[Page text]
--*--
Written natively, it would surely borrow the machinery of deleteAt, which does quite a bit less reshuffling. It's actually a finger-twisted version of a classical 2-3 tree deletion.

On Sat, Dec 28, 2019, 2:59 PM Zemyla <zemyla@gmail.com> wrote:

deleteLookup :: Int -> Seq a -> Maybe (a, Seq a)
deleteLookup n q = case Seq.splitAt n q of
  (ql, qr) -> case Seq.viewl qr of
    Seq.EmptyL -> Nothing
    (Seq.:<) a qr' -> Just (a, ql <> qr')

If it were written natively, it'd probably use some of the machinery from splitAt.


On 13:25, Sat, Dec 28, 2019 David Feuer <david.feuer@gmail.com wrote:
Data.Sequence offers

  deleteAt :: Int -> Seq a -> Seq a

which deletes the element at the given index. Today, I ran into a
situation where I wanted to know what was deleted.

  deleteLookup :: Int -> Seq a -> Maybe (a, Seq a)
--*--
[Collected data]

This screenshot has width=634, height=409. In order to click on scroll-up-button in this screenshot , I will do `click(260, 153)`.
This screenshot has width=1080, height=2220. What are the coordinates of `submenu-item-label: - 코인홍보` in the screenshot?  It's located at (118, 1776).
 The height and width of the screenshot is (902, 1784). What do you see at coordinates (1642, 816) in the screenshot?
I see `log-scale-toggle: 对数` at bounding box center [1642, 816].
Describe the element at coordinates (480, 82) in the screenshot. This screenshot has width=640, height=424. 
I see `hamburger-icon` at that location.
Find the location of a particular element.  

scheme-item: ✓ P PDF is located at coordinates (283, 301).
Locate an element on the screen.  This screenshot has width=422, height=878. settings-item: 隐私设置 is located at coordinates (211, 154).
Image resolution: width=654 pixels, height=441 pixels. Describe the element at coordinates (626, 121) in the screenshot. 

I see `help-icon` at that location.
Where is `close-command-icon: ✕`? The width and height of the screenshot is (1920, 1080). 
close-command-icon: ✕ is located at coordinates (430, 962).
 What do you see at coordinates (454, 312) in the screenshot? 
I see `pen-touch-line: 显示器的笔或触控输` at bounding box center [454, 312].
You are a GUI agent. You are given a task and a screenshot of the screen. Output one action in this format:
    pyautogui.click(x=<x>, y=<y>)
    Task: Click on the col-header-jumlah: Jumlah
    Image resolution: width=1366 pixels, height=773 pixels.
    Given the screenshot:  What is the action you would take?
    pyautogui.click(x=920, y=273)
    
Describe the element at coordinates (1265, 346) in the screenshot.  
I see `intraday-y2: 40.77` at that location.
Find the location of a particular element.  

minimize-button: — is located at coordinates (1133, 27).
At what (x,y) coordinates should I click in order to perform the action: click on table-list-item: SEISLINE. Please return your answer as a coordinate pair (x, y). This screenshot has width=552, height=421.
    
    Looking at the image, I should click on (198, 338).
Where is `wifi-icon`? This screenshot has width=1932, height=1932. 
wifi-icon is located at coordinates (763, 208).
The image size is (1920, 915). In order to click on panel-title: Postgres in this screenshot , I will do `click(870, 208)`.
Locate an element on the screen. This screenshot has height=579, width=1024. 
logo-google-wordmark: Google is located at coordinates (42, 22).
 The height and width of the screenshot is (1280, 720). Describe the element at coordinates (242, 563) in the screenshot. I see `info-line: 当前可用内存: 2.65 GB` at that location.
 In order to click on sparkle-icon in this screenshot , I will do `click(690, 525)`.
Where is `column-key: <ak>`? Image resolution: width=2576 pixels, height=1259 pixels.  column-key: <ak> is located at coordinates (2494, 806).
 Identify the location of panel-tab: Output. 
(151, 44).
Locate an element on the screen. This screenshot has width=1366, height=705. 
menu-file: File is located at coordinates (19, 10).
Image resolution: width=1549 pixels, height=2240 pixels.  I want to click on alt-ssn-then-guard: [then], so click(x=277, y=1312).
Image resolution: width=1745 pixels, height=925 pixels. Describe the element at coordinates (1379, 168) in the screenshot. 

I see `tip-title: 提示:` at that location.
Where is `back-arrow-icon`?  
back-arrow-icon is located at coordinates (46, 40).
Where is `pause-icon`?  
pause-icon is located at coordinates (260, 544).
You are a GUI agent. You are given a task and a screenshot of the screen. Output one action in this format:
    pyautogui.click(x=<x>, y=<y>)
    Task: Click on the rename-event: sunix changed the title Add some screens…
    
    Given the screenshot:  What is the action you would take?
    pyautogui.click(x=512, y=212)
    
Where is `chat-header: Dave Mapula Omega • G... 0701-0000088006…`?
--*--
[Requirement]
Continue the email thread about a deleteLookup function for Data.Sequence, starting after its last line.

[Response to this task]
The closest thing I can find in `containers` is in Data.Map:

  updateLookupWithKey :: Ord k => (k -> a -> Maybe a) -> k -> Map k a
-> (Maybe a,Map k a)

Unfortunately, that function is ugly and strange. A better one, whose
name I can't guess at the moment:

  flabbergast :: (a -> (b, Maybe a)) -> Int -> Seq a -> Maybe (b, Seq a)

where a Nothing result means the index was out of bounds. There's also
a potential

  flabbergastF :: Functor f => (a -> f (Maybe a)) -> Int -> Seq a ->
Maybe (f (Seq a))

I'm not sure if flabbergast can be made as fast as deleteLookup, so
it's possible we may want both. Any opinions?